Prezydent USA Barack Obama powiedział, że niepokoi go masowy wyciek tajnych dokumentów amerykańskich na temat wojny w Afganistanie. Zaznaczył jednak, że nie ma w nich nic, co nie byłoby wcześniej przedmiotem debaty.

W pierwszej publicznej wypowiedzi na temat niedzielnego wycieku ponad 90 tys. tajnych dokumentów wojskowych Obama oświadczył po spotkaniu z przywódcami obu partii w Kongresie, że ujawnienie tajnych informacji z pola walki może potencjalnie stanowić zagrożenie dla jednostek lub operacji.

Podkreślił jednak, że dokumenty zawierają tylko stare informacje, dotyczące tych samych wyzwań, które skłoniły nas do przyjęcia nowej strategii w grudniu ubiegłego roku. Nie ujawniają żadnych problemów, które nie byłyby przedmiotem naszej debaty publicznej na temat Afganistanu - zapewnił.

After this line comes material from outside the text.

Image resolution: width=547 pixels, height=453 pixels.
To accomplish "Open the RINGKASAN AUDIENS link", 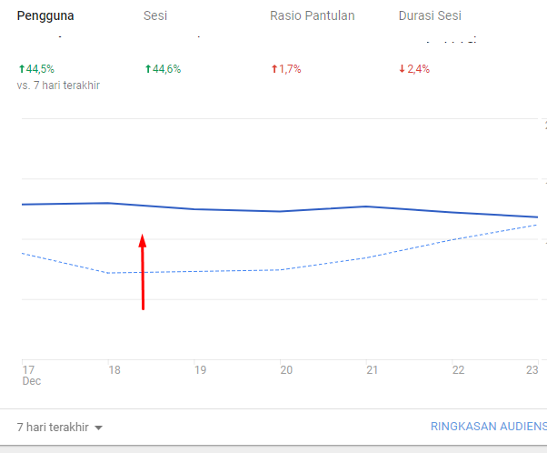I will [x=488, y=427].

Obama zaapelował przy tym do Izby Reprezentantów o przyjęcie projektu budżetu przewidującego nowe fundusze na wojnę w Afganistanie. Na początku grudnia 2009 r. zapowiedział wysłanie do Afganistanu dodatkowych 30 tys. żołnierzy, by przyspieszyć zwycięstwo nad talibami i umożliwić wycofanie z tego kraju sił USA.

Ujawnione materiały to - jak twierdzi portal WikiLeaks, który je opublikował - "sprawdzone i autentyczne dokumenty" m.in. o tajnych operacjach wojsk amerykańskich w Afganistanie między styczniem 2004 roku a grudniem 2009 roku. Wynika z nich m.in., że członkowie wywiadu wojskowego Pakistanu, który uchodzi od roku 2001 za strategicznego sojusznika USA, wspierają talibów w Afganistanie.